Seçilmiş Metin ▸
^^^^
Geçelim FG cemaatı gibi ilkel – gerici – yobaz ve en önemlisi emperyalizmin maşası bölücü bir terörist örgütü; akla ve bilime dayanmayan hiçbir açık – gizli, yasal olmayan örgütle ilişkisi, bağı asla olmadı Dr. Hüseyin Demirdizen’in. Çünkü O, devrimci – yurtsever bilinciyle daima ileriye bakıyor, her tür inanç sömürüsünü doğallıkla reddediyor, akla ve bilime dayalı olarak toplumunu aydınlatmaya çabalıyordu. 33 yıl boyunca da sağlık sektörümüzün pek çok biriminde nitelikli – dürüst – ilkeli – meslek değerlerine bağlı, bilimsel ve etik hekimlik hizmeti vermişti.
^^^^
Sağlanan Veriler ▸
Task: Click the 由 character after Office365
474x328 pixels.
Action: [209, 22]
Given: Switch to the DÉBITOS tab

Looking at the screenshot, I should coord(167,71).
^^^^
Alıştırma Koşulları ▸
1 - Seçilmiş metni iki cümlede nasıl özetlersiniz?
2 - Seçilmiş metinde "Geçelim FG cemaatı" ile başlayıp "hekimlik hizmeti vermişti." sözlerine kadar uzanan bölümü kelimesi kelimesine aktarır mısınız?

Yanıt Listesi ▸
1 - Dr. Hüseyin Demirdizen'in FG cemaati gibi bir örgütle ya da akla ve bilime dayanmayan, yasal olmayan hiçbir örgütle ilişkisi olmamıştır. Bunun nedeni, devrimci ve yurtsever bilinciyle her tür inanç sömürüsünü reddedip toplumunu akla ve bilime dayalı olarak aydınlatmaya çalışmasıdır; 33 yıl boyunca sağlık sektörünün pek çok biriminde bilimsel ve etik hekimlik hizmeti vermiştir.

2 -
Geçelim FG cemaatı gibi ilkel – gerici – yobaz ve en önemlisi emperyalizmin maşası bölücü bir terörist örgütü; akla ve bilime dayanmayan hiçbir açık – gizli, yasal olmayan örgütle ilişkisi, bağı asla olmadı Dr. Hüseyin Demirdizen’in. Çünkü O, devrimci – yurtsever bilinciyle daima ileriye bakıyor, her tür inanç sömürüsünü doğallıkla reddediyor, akla ve bilime dayalı olarak toplumunu aydınlatmaya çabalıyordu. 33 yıl boyunca da sağlık sektörümüzün pek çok biriminde nitelikli – dürüst – ilkeli – meslek değerlerine bağlı, bilimsel ve etik hekimlik hizmeti vermişti.